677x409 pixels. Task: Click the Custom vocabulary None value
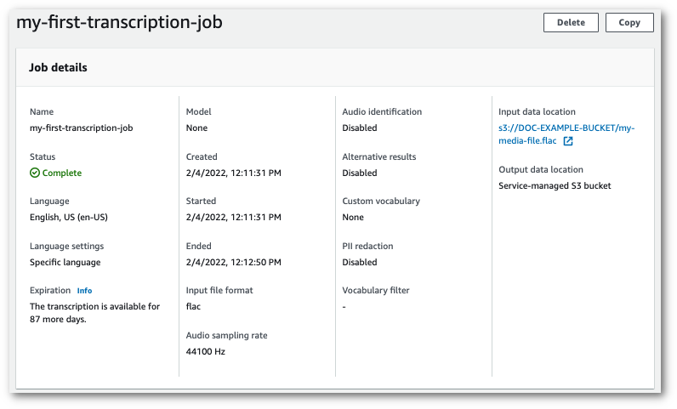[x=353, y=217]
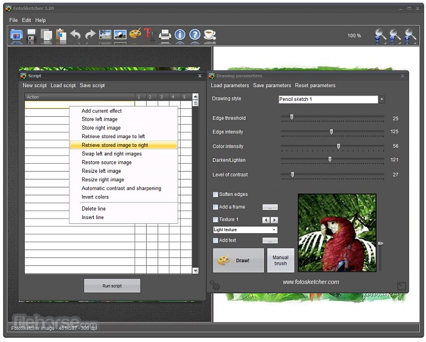This screenshot has height=342, width=426.
Task: Select 'Retrieve stored image to right' menu entry
Action: (x=115, y=145)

* Aim of the exercise *
From the records above, copy every line that contains the string "Task", matching its case exactly.

* Solution below *
677x409 pixels. Task: Click the Custom vocabulary None value
Task: Select 'Retrieve stored image to right' menu entry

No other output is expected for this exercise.